India: NBFC-MFIs to Take a Hit as RBI Reins in Self-help Groups
India, January, 15 2016 -
Banks are asked by RBI to start sharing SHG data with credit bureaus. This move will put a check on overleveraging and borrowings by individuals from multiple sources and can possibly strain the asset quality of a few NBFC-MFIs, says a report
The Reserve Bank of India (RBI) has asked banks to collect credit information of members from self-help groups (SHGs) while sanctioning a loan to new SHGs, or renewal of existing loans, and granting of additional loans to existing groups.
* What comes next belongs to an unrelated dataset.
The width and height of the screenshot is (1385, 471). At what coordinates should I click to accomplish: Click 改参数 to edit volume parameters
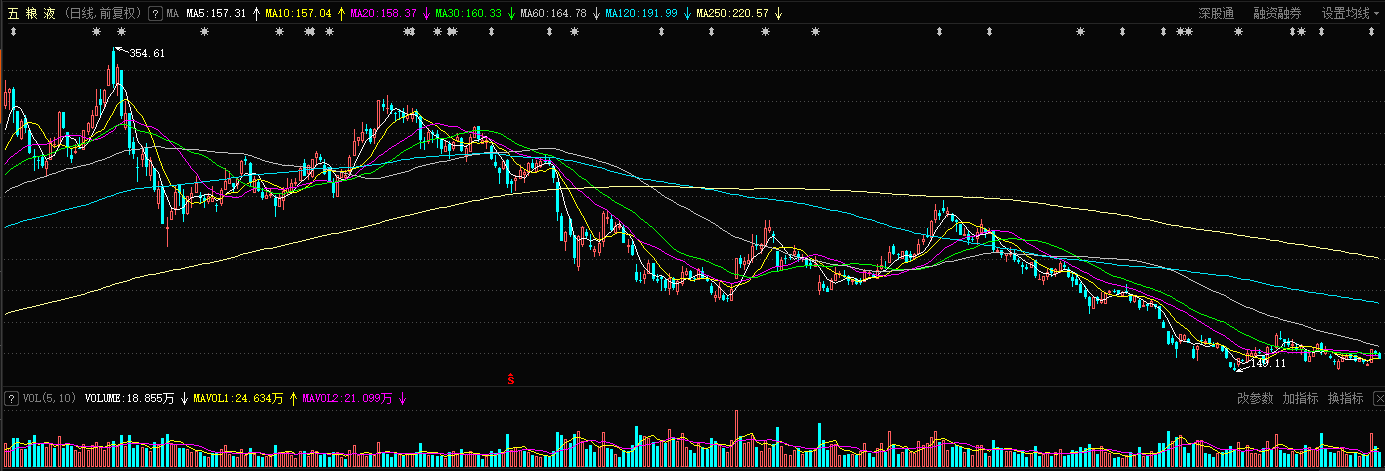pos(1255,398)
This move will hit credit growth and asset quality of non-banking finance companies (NBFCs) and micro finance institutions (MFIs). This is because, the data sharing will rein in the prevalence of overleveraging and multiple-source borrowing, thus weeding out persons who are currently borrowing from SHGs to repay NBFC-MFIs, says a research report.
In the research note, Religare Capital Markets Ltd, says, "With this move, the RBI aims to put a check on overleveraging and borrowings by individual customers from multiple sources, which will improve the sector’s outlook in the longer run. Though MFI growth and asset quality are likely to suffer in the near term, we believe the central bank’s move will be long-term beneficial for all stakeholders."
According to Religare, due to the RBI's move, MFI credit growth will take a hit over medium term. As on FY14, SHG credit from banks stood at Rs429 billion and formed 1.5 times of MFI credit. SHGs have a large presence in thriving MFI markets such as Karnataka, Kerala, Tamil Nadu, West Bengal and Odisha, and account for about 60% of total microfinance credit.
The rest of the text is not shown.